▶ [Activities]:
• a. In the post about the Dominguez Manor ghost below, translate this sentence into Spanish: "She had been confined to her bed for the past two years."
• b. Continue the post about the Dominguez Manor ghost below, picking up after its final sentence.
==== Selected excerpt
I found the ghost I was looking for.
Tuesday, April 23
Last Christmas I scavenged half.com for cheap books about Victorian houses, Hudson Valley and ghosts that haunt either.
I was able to gather about two dozen books, which I gave to Chelsea in celebration of our offer on what was to become our new home, Dominguez Manor.
In my initial research, I did discover an obituary that states that Margaret Torpy, an aunt of one of the former residents, died in the house in 1915:
The Highland Democrat, Saturday November 20, 1915
Margaret Torpy died at the home of her niece, Mrs. Matthew Clune, 367 Smith Street, on Monday, aged eighty four years. She had been confined to her bed for the past two years. Born in Ireland, the daughter of James and Jane Torpy, she came to this country while a young woman. For many years she was housekeeper at [illegible]…City, and was well known to Peekskillers who stopped at that famous hostelry. About four years ago she came to Peekskill and made her home with her niece. She was the last of her family, leaving no one but nieces and nephews to mourn her loss. The funeral services were held from her late residence at 9 a.m. Thursday and at 10 . m. from the Church of the Assumption. The interment was at Assumption Cemetery [in Cortlandt Manor].
========
==== Dataset entries
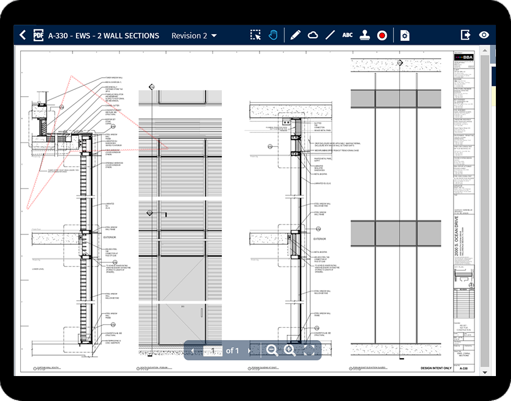
Task: Select the rectangular markup selection tool
Action: (254, 35)
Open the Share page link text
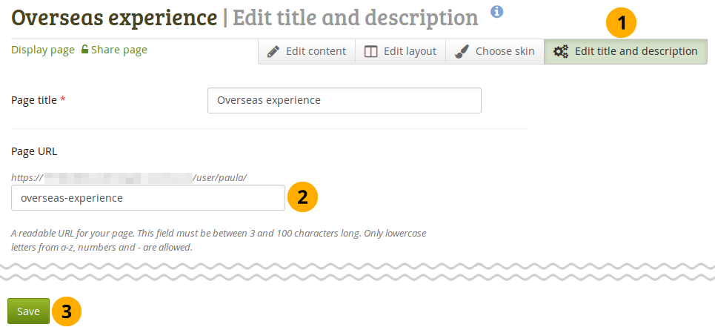This screenshot has width=715, height=330. (x=119, y=50)
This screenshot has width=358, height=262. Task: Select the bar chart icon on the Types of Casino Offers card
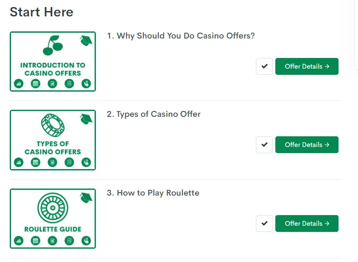(18, 162)
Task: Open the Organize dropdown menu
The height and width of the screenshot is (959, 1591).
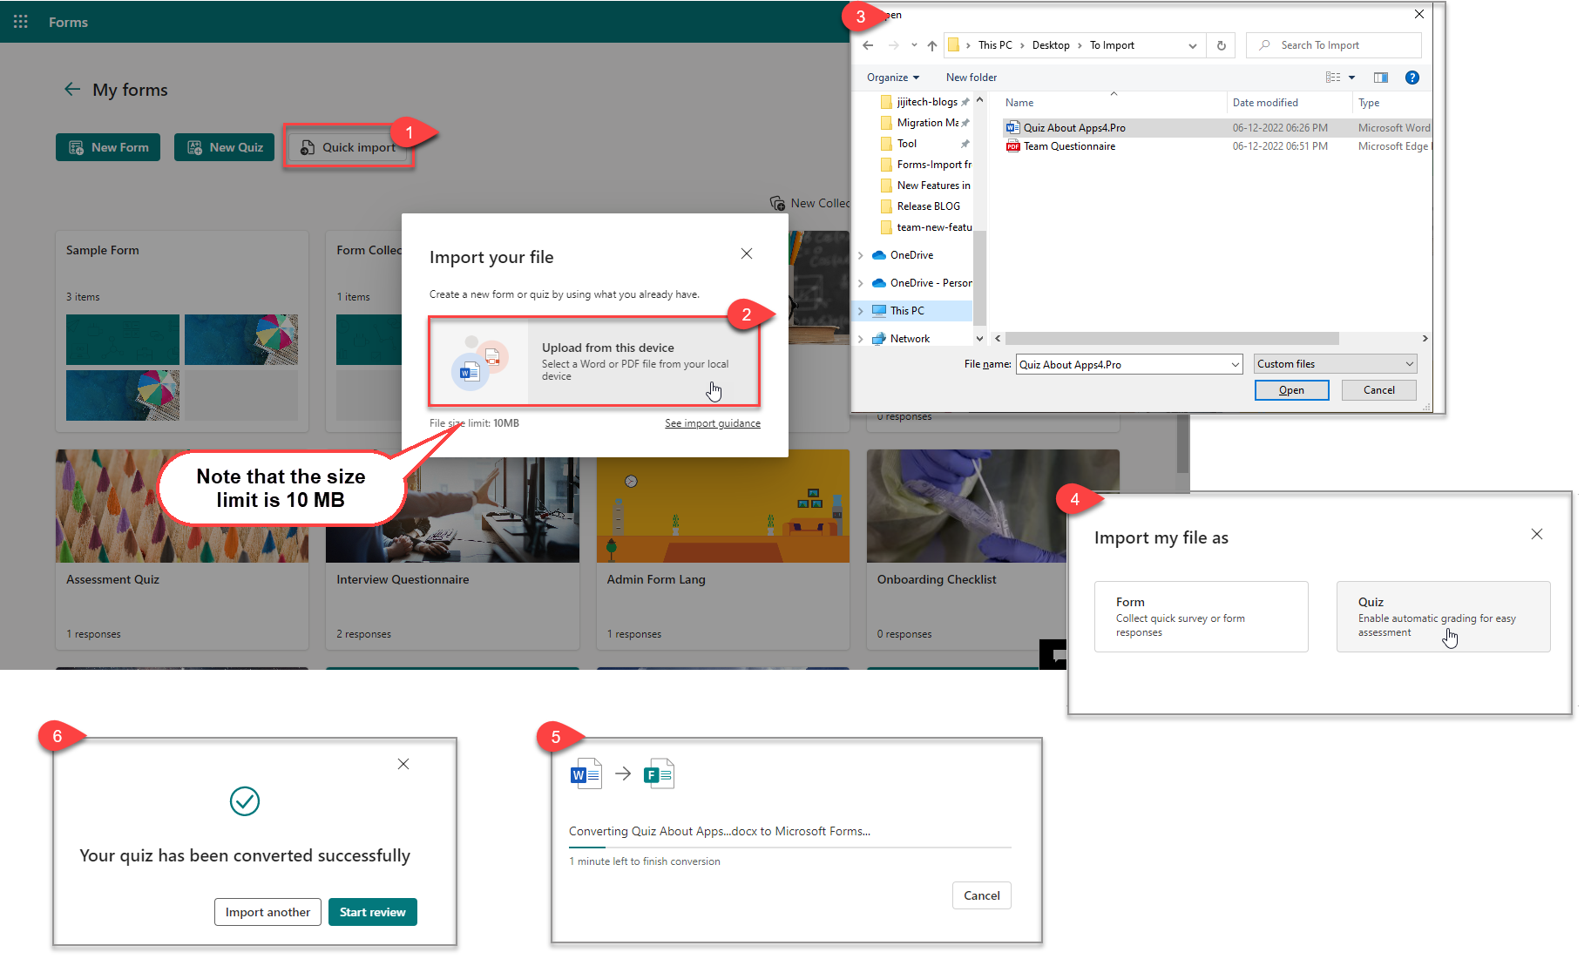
========
▶ [Activity answers]:
• a. Había estado postrada en cama durante los dos años anteriores.

• b.
With the upheaval of the carpet I was hoping that we might disturb the peace and rankle a few somnolent spirits, such as Old Aunt Margaret. Alas, none of the souls that had settled into the floorboards or between the plaster walls seemed bothered enough to shake a chandelier or creak a door open in reply.
Indeed, it has been almost two months since we moved in and there has not been a single sign that we have encroached upon any resident ghosts.
That said, since my nerves are frayed and I am interminably exhausted these days, by the end of the day I'm ready to see one.
My belief is that most sightings are due to what's happening on the inside of us, rather than what lingers on the outside. Our anticipation; the influence of alcohol, drugs or medication; a worn and weary state of mind - all these lead to multi-sensory hallucinations, especially late at night when we should be in bed, especially in the dark when we're home alone watching a scary movie and every creak of sighing wood or crunch of stray cats striding across dead leaves is a sure sign of our pending doom.
Sometimes the spirits we see outside ourselves, are simply reflections of the ghost within.
Well, last night I finally found the lost soul I was looking for.
Unable to sleep because of the news that my ex is very likely moving away to accept a job offer and taking the boys with her, I paced our unfinished hallway like a meandering spirit looking for solace, looking for closure.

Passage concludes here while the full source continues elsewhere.